Monster’s data shows that 71% of workers who’ve witnessed or directly experienced quiet cutting indicated they no longer wanted a long-term role at their company, while 79% lost trust in the firm and 79% no longer felt company loyalty.
“When employees start leaving, it’s going to cost companies big bucks to replace those workers,” Salemi said. “And it can be even more challenging to recruit and hire when word gets out that this is not a great place to work and people keep leaving.”
Have a good weekend.
Sheryl Estrada
sheryl.estrada@fortune.com
María Soledad Davila Calero curated the Leaderboard and Overheard sections of today’s newsletter.
Big deal
In the latest installment of a Wharton webinar series, scholars shared their research on how AI can enhance innovation and where limitations exist. Wharton professor of operations, information and decisions, and co-director of AI at Wharton Kartik Hosanagar served as moderator.
Leaderboard
Some notable moves this week:
Daniel Moore was promoted to principal financial officer at GameStop (NYSE: GME), effective March 25, according to a regulatory filing. Moore, who was serving as interim principal financial officer, will also continue to serve in his role as the principal accounting officer of the company.
Marjorie Hargrave was named CFO of Hallador Energy Company (Nasdaq: HNRG), effective April 10. Hargrave is replacing longtime CFO, Lawrence D. Martin, who has worked for the energy company since 2007 and will remain for a transition period. Hargrave has previously served as CFO at High Sierra Energy, CTAP, Enservco Corporation, and Leanin’ Tree, Inc.
Patraic Reagan was named CFO of SharkNinja (NYSE: SN), the technology company with a wide variety of products from hair dryers and vacuums to kitchen appliances. Reagan spent 13 years at Nike where he held several key roles, including global VP of business planning, and most recently, CFO of Nike Inc.'s Asia, Pacific, and Latin America segment.
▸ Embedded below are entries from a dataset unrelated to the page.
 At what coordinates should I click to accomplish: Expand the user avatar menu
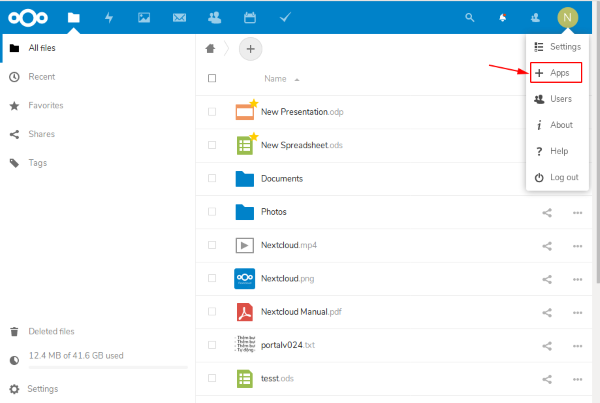click(x=567, y=17)
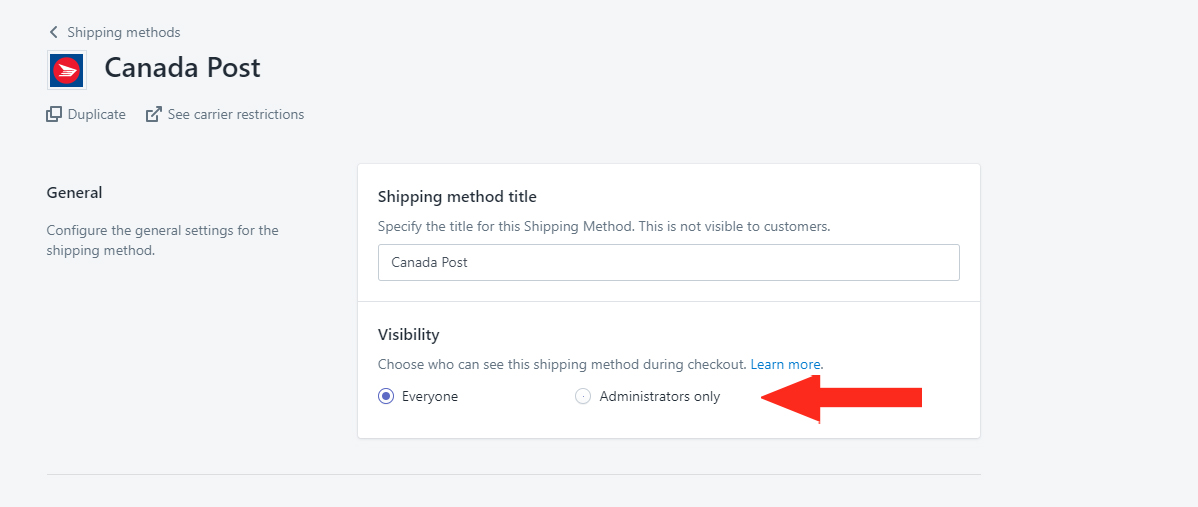This screenshot has width=1198, height=507.
Task: Select the Everyone radio button circle
Action: pos(386,396)
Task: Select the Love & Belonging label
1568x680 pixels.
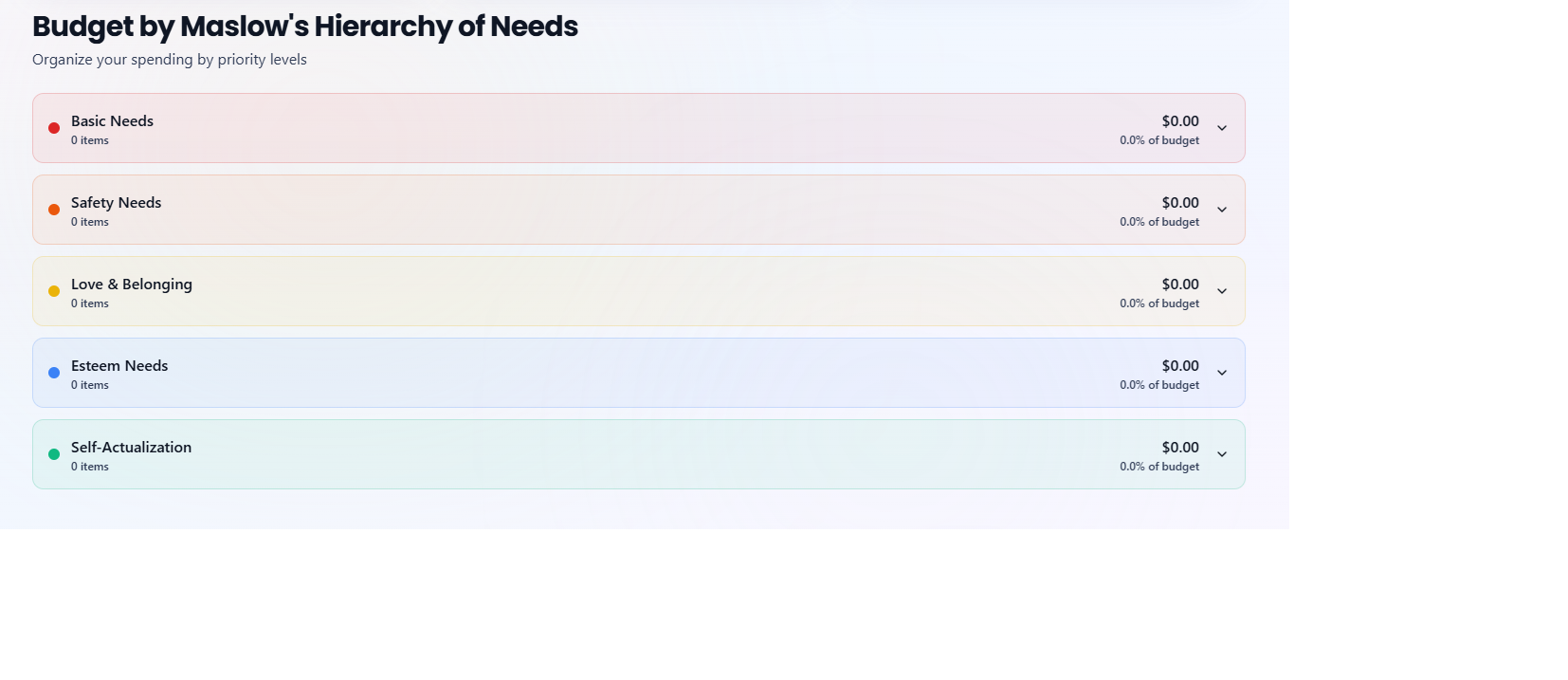Action: coord(131,285)

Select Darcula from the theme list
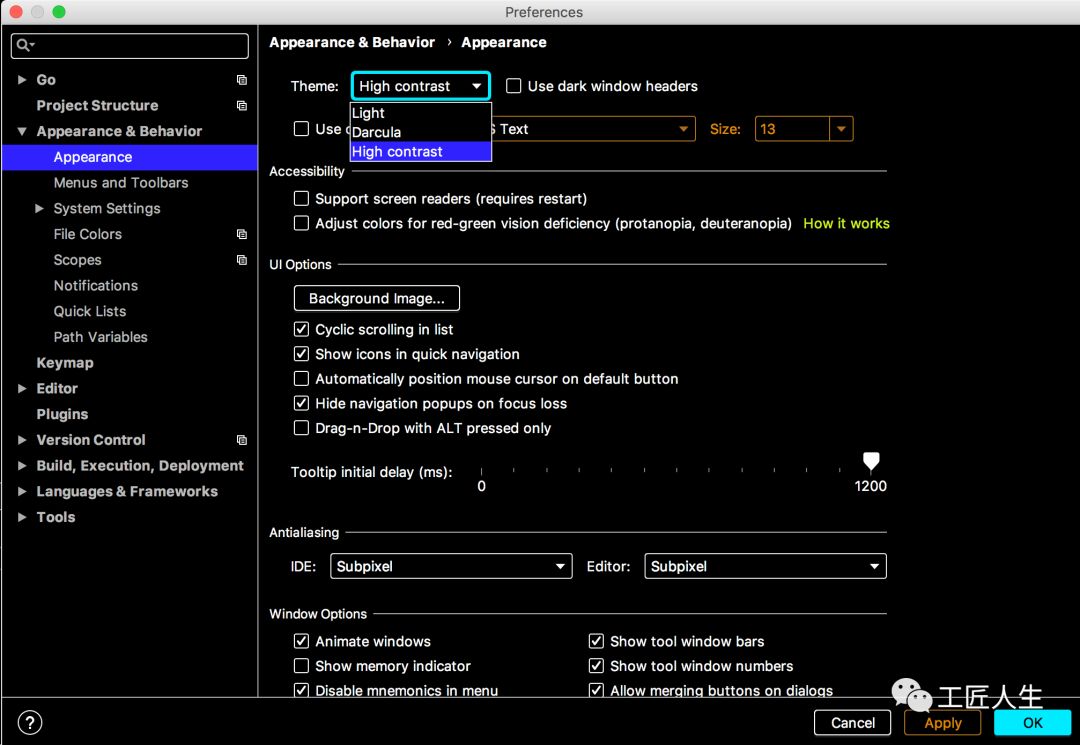(377, 132)
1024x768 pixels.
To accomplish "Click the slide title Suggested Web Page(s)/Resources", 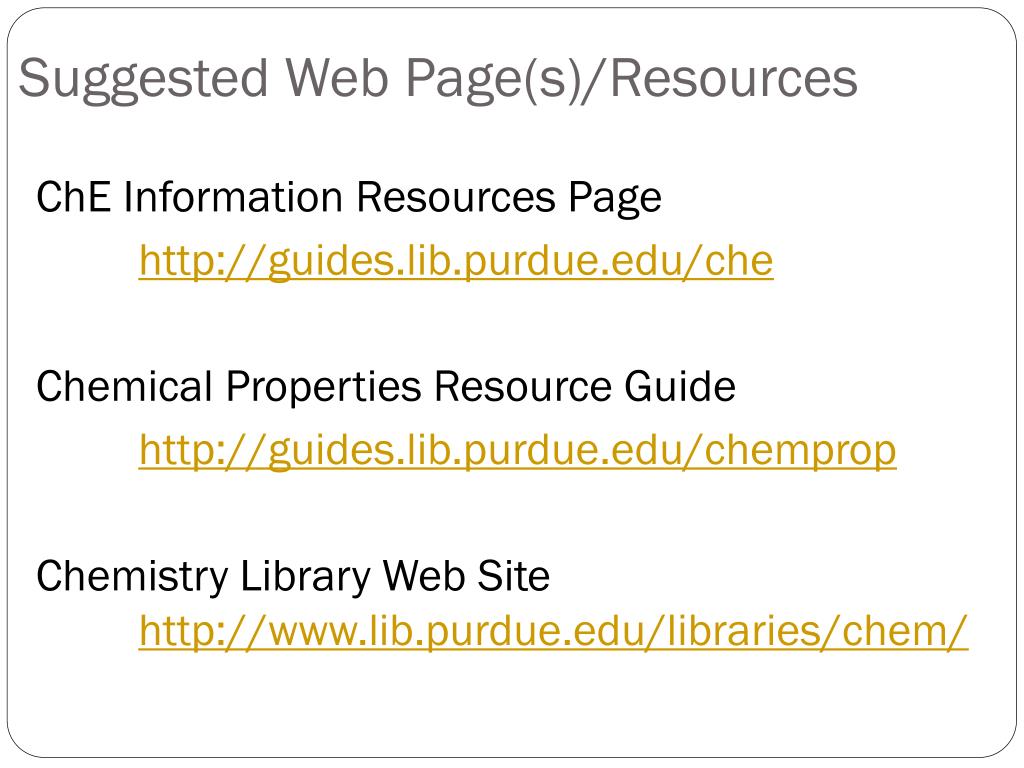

Aaron Ondrey was named CFO of Rocket Pharmaceutical (Nasdaq: RCKT), a biotechnology company focused on genetic therapies. Ondrey has over 20 years of experience in the biotech industry as well as with capital allocation and mergers and acquisitions. Most recently, Ondrey served as CFO of Mirati Therapeutics.
Jeffrey DiGiovanni was named CFO at Innovative Solutions & Support (Nasdaq: ISSC), a flight guidance and cockpit display manufacturer. DiGiovanni's appointment is effective April 8, when he will replace interim CFO Relland M. Winand. Before ISSC, DiGiovanni served as CFO for StoneMor.
Dava E. Ritchea was appointed CFO at Affiliated Managers Group (NYSE: AMG), an assets management company, effective April 1. Ritchea previously served as the CFO for Sculptor Capital Management and Assured Investment Management. Her experience in private markets and liquid alternatives were key reasons for her appointment, according to the company.
Going deeper
Here are a few Fortune weekend reads:
"How a credit card’s ‘plunk factor’ became a millennial status symbol: ‘It feeds the ego’" by Alicia Adamczyk
"Exclusive: Carlyle Group adds 5th woman to C-suite as Lindsay LoBue reunites with CEO Harvey Schwartz" by Luisa Beltran
"How a 173-year-old law created for wooden ships could complicate rebuilding the Francis Scott Key Bridge in Baltimore" by María Soledad Davila Calero
"5 expert-backed ways to boost your memory and improve brain health at every age" by Jordyn Bradley
Overheard
“As sea levels continue to rise, we’re also seeing land areas sink, both due to the increased temperatures from human-caused climate change. This heavily impacts coastal areas, especially as they become either uninsurable or extremely expensive to insure.”
— Kathleen Biggins, founder and president of non-partisan climate change education organization C-Change Conversations, told Fortune. Acceleration in erosion and other climate-related areas could spell financial problems for home sellers along the coastline, as Fortune highlights a Nantucket house that lost 74% of its value do to severe erosion.